Outro reflexo desse quadro diz respeito a estrutura ocupacional. Ainda que os negros correspondam a 56% do total do país, praticamente inexistem em cargos associados a processos decisórios.
Diante desse panorama, destacam-se as iniciativas que buscam reunir e fortalecer projetos de pessoas negras, como o núcleo de criatividade Pretahub, que realiza há dezoito anos um trabalho de mapeamento de empreendedorismo negro no Brasil, e o Movimento Black Money.
O Black Money funciona também como auxílio financeiro e disponibiliza a maquininha de cartão D’BlackBank, ou, simplesmente, Pretinha. Trata-se de uma fintech criada pela executiva Nina Silva para conectar consumidores a empreendedores negros. “O nosso foco é fomentar o conhecimento sobre empreendedorismo, dinamizar a ideia de tecnologia, e a apropriação, por parte da comunidade, de coisas que são nossas”, aponta o sócio Alan Soares.
Encontro InovaAfro
Com o objetivo da promoção do afroempreendedorismo, a Unicamp realizou o Encontro InovaAfro. O evento tratou da representatividade e liderança no mercado empresarial e no meio estudantil. De acordo com o censo do IBGE, a população negra de Campinas é de quase 350 mil pessoas, representando 32% dos residentes.
A ação foi organizada por meio de parceria entre a agência de inovação Inova Unicamp, a Faculdade Zumbi dos Palmares e o Coletivo Conexão Preta da Unicamp, do campus de Limeira.
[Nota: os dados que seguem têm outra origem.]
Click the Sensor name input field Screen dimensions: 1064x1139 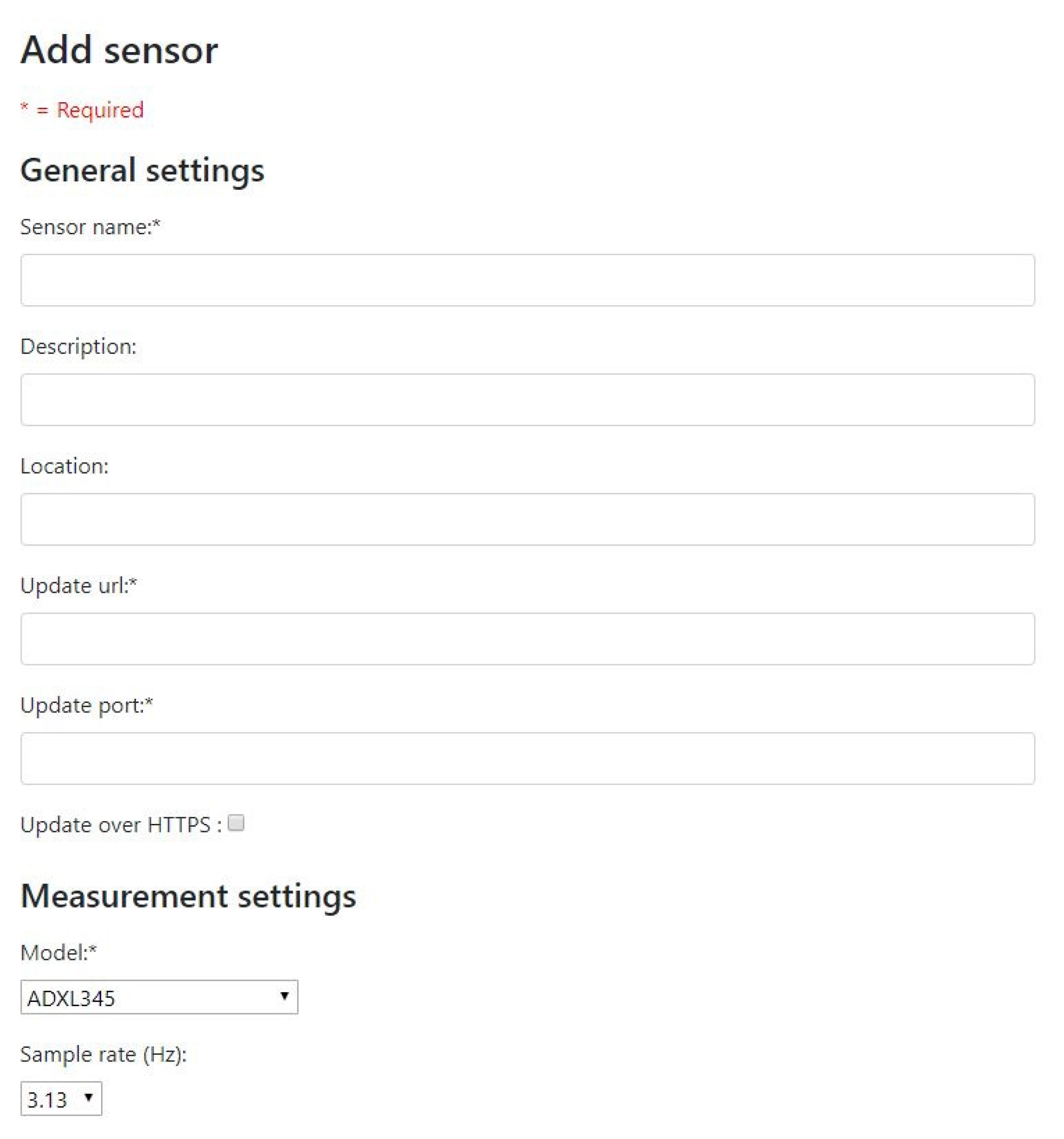(x=527, y=280)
Para o reitor Marcelo Knobel, tais parcerias são fundamentais, seja pelo processo de inclusão de mais estudantes negros na universidade, seja pela possibilidade de inovação e empreendedorismo para essa parcela da população.
“Temos uma parceria importante com uma faculdade, a Zumbi dos Palmares, essencialmente dedicada para essa população, e queremos discutir como é possível incluir mais empreendedores negros no ecossistema do Estado de São Paulo”, finaliza o reitor.